More Tributes to John W. Walker:

“It was my great good fortune and honor to have joined John Walker’s law practice following my graduation from law school while working for the NAACP Legal Defense and Educational Fund. John’s practice was both general and at the same time specialized in the area of civil rights and racial equality.  Although the financial support made possible by the Legal Defense Fund did not continue because of other demands, internal and external, on the Fund’s resources, the experience and knowledge that I gained in that first year became the bedrock of all my later work in the area of civil rights and, most particularly, in school desegregation.  Because of peculiarities in the requirements for formal admission to the New York Bar were complex at that time, Arkansas was the first state in which I was formally admitted to practice, and — fifty years later — I was honored by being granted lifetime admission to the Arkansas Bar without the requirement of further annual dues payments.  My daughters spent some of the happiest years of their lives in Arkansas and it is an understatement to say that John’s guidance and support were critical to my development as a lawyer.  I know that John served in the Arkansas House and was dedicated to enriching and preserving the lives of all residents and citizens of the state —  regardless of race or nationality.  He was truly a man for all seasons, and all persons, and he will be greatly missed.”

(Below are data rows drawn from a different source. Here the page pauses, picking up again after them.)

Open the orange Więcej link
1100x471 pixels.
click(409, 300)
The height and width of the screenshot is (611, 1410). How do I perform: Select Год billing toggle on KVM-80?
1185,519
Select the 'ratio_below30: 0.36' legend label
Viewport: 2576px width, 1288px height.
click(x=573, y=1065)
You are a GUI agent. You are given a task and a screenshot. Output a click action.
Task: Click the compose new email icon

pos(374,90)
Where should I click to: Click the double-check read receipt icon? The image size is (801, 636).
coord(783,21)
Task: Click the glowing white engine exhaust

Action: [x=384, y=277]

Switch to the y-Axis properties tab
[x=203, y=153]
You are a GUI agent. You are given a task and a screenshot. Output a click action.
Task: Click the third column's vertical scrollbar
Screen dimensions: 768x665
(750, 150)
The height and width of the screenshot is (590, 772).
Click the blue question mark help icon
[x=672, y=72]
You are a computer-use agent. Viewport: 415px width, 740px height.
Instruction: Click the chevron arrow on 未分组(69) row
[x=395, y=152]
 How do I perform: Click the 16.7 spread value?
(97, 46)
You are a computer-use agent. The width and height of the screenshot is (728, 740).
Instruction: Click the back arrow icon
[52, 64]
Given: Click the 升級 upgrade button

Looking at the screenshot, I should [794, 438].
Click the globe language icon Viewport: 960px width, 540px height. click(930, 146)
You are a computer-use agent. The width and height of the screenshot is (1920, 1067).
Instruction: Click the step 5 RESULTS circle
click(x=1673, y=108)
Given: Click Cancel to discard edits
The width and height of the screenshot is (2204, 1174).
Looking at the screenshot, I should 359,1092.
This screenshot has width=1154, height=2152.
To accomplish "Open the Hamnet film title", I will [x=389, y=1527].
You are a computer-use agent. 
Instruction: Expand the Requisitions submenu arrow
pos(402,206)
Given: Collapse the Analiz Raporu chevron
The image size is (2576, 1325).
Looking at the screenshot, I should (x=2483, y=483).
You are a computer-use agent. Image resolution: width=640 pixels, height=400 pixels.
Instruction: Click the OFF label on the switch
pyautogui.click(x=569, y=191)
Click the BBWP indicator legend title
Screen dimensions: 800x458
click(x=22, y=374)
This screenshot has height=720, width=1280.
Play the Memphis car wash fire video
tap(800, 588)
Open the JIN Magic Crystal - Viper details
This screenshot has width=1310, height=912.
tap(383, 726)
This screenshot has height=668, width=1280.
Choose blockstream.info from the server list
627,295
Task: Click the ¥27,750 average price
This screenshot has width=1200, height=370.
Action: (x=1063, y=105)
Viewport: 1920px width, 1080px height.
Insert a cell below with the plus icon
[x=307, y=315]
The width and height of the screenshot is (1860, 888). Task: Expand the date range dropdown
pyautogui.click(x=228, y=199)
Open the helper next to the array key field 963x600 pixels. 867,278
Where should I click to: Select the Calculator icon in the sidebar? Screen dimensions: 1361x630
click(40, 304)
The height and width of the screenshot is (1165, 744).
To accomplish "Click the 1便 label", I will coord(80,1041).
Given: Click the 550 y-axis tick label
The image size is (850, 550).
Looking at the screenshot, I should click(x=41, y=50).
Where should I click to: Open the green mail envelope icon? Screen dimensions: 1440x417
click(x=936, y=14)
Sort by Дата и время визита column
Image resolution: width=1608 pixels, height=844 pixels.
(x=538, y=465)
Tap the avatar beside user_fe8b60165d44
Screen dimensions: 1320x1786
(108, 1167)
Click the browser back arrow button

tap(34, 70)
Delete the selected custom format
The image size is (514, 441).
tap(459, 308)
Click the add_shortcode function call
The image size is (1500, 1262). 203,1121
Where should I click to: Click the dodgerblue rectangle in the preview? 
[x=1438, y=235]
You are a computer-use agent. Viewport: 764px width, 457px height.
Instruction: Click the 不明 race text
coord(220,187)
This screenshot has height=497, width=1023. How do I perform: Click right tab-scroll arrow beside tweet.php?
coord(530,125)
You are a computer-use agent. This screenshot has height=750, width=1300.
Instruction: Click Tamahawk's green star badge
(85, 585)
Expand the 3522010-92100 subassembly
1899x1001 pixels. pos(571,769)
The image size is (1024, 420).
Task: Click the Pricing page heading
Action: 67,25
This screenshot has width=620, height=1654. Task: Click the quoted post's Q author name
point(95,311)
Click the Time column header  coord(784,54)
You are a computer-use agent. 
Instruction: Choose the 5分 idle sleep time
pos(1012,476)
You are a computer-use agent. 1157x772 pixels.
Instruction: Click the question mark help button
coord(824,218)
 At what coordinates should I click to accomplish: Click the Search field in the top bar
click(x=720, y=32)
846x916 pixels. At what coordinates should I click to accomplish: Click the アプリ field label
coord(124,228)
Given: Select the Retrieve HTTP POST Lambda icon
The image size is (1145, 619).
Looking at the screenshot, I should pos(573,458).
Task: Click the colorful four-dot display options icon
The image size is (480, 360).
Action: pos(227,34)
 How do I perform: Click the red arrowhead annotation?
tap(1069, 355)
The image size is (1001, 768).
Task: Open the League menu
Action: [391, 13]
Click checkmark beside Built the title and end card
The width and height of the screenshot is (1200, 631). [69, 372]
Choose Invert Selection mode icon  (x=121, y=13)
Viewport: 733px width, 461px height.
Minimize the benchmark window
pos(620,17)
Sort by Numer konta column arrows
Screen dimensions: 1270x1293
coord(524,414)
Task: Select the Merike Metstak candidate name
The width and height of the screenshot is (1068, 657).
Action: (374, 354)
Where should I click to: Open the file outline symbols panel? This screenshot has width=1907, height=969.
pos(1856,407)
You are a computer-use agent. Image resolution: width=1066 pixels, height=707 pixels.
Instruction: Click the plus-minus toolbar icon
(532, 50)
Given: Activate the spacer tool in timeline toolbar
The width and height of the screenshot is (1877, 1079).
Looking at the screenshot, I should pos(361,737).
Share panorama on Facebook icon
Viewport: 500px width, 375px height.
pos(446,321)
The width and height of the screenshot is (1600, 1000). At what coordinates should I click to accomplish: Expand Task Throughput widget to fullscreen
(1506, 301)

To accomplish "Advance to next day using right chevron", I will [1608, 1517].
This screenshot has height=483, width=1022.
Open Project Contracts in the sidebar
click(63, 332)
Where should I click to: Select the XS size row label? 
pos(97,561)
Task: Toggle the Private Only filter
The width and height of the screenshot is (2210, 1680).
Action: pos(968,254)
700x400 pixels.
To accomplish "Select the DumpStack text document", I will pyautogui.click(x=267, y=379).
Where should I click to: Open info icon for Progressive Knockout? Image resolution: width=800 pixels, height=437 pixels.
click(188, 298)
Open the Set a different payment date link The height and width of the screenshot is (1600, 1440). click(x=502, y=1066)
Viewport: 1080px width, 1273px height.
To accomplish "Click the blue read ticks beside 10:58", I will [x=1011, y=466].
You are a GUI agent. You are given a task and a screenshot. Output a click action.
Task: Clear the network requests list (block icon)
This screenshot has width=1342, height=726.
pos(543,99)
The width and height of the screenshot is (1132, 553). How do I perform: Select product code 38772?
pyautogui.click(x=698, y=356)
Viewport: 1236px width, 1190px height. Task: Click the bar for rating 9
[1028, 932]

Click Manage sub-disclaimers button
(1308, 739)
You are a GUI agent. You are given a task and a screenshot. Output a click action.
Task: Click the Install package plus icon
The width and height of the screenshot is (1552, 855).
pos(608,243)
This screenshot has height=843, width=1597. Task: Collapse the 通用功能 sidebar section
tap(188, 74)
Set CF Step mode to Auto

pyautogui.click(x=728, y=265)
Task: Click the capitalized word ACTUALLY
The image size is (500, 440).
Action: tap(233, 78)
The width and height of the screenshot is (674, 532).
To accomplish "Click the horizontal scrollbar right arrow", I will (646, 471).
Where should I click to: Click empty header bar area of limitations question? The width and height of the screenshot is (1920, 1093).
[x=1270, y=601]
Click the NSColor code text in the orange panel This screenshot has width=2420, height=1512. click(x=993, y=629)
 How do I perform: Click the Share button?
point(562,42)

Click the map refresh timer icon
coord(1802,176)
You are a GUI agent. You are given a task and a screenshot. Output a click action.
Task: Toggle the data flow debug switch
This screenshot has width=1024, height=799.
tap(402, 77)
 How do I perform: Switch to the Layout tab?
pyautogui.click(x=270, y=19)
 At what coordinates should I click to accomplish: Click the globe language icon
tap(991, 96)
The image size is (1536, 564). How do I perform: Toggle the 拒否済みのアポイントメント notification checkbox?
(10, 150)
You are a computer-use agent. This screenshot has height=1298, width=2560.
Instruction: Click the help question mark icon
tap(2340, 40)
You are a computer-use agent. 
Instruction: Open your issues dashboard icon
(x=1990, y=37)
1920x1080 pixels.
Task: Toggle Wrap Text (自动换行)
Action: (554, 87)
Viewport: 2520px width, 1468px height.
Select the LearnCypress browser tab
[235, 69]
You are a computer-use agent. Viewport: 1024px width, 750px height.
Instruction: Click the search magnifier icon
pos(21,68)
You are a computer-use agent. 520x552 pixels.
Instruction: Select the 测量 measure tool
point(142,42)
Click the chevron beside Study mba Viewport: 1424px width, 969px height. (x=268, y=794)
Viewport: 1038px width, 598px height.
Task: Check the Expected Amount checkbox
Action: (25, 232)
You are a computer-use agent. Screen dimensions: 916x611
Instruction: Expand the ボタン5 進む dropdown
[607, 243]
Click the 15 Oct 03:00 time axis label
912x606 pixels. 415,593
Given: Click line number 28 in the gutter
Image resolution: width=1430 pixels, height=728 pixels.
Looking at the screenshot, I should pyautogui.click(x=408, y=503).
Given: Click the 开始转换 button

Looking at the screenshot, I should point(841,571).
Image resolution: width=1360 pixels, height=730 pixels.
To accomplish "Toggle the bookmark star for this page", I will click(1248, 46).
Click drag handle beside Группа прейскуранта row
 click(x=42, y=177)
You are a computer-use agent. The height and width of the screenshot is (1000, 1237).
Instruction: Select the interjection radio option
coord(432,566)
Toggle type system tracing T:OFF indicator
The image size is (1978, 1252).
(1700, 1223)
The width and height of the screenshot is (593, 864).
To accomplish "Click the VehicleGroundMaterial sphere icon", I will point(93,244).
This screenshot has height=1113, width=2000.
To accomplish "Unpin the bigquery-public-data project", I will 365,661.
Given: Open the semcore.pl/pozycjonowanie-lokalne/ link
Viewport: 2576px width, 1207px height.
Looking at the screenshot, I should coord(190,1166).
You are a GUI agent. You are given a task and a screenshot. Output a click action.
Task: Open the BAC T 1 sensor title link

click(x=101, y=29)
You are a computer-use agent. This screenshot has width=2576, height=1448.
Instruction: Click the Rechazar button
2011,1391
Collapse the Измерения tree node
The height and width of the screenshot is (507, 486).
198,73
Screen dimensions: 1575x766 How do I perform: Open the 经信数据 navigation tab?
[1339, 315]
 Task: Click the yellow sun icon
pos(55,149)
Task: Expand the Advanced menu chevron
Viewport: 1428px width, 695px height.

— Norman Chachkin, former law partner with Mr. Walker and former LDF Litigation Director


“John Walker was born in the segregated community of Hope, Arkansas and went on to become one of the greatest champions of civil rights and racial justice. Mr. Walker repeatedly lent his reputation and counsel to LDF by serving as a cooperating attorney in myriad civil rights cases in Arkansas, including a recent death penalty case in which LDF successfully convinced the Arkansas courts to vacate the death sentence of a young Black man due to the gross ineffectiveness of his trial attorney.”